Re: [PATCH bpf-next v8 0/4] bpf: add cpu cycles kfuncss

Vadim Fedorenko <vadim.fedorenko@xxxxxxxxx> · Thu, 28 Nov 2024 14:28:55 +0000

On 28/11/2024 11:27, Peter Zijlstra wrote:
On Tue, Nov 26, 2024 at 10:12:57AM -0800, Andrii Nakryiko wrote:
On Fri, Nov 22, 2024 at 3:34 AM Peter Zijlstra <peterz@xxxxxxxxxxxxx> wrote:

On Wed, Nov 20, 2024 at 04:08:10PM -0800, Vadim Fedorenko wrote:
This patchset adds 2 kfuncs to provide a way to precisely measure the
time spent running some code. The first patch provides a way to get cpu
cycles counter which is used to feed CLOCK_MONOTONIC_RAW. On x86
architecture it is effectively rdtsc_ordered() function while on other
architectures it falls back to __arch_get_hw_counter(). The second patch
adds a kfunc to convert cpu cycles to nanoseconds using shift/mult
constants discovered by kernel. The main use-case for this kfunc is to
convert deltas of timestamp counter values into nanoseconds. It is not
supposed to get CLOCK_MONOTONIC_RAW values as offset part is skipped.
JIT version is done for x86 for now, on other architectures it falls
back to slightly simplified version of vdso_calc_ns.

So having now read this. I'm still left wondering why you would want to
do this.

Is this just debug stuff, for when you're doing a poor man's profile
run? If it is, why do we care about all the precision or the ns. And why
aren't you using perf?

No, it's not debug stuff. It's meant to be used in production for
measuring durations of whatever is needed. Like uprobe entry/exit
duration, or time between scheduling switches, etc.

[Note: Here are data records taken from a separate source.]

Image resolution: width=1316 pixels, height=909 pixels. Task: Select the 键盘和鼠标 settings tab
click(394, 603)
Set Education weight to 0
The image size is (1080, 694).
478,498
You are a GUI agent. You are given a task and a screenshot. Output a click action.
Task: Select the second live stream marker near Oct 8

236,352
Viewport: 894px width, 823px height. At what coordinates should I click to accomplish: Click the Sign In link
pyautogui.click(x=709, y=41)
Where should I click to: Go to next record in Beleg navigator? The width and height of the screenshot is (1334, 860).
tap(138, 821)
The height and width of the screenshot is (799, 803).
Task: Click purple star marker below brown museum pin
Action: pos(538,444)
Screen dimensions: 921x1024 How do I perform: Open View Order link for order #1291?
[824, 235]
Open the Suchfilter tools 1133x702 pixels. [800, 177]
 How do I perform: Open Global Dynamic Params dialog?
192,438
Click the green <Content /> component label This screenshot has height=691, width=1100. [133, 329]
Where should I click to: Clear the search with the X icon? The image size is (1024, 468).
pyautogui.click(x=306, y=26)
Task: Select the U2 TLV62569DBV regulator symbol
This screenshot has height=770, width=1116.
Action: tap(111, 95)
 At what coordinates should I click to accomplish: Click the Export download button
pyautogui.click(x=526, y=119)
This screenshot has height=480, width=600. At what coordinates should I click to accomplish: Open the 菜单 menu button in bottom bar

Vadim emphasizes benchmarking at scale, but that's a bit misleading.
It's not "benchmarking", it's measuring durations of relevant pairs of
events. In production and at scale, so the unnecessary overhead all
adds up. We'd like to have the minimal possible overhead for this time
passage measurement. And some durations are very brief,

You might want to consider leaving out the LFENCE before the RDTSC on
some of those, LFENCE isn't exactly cheap.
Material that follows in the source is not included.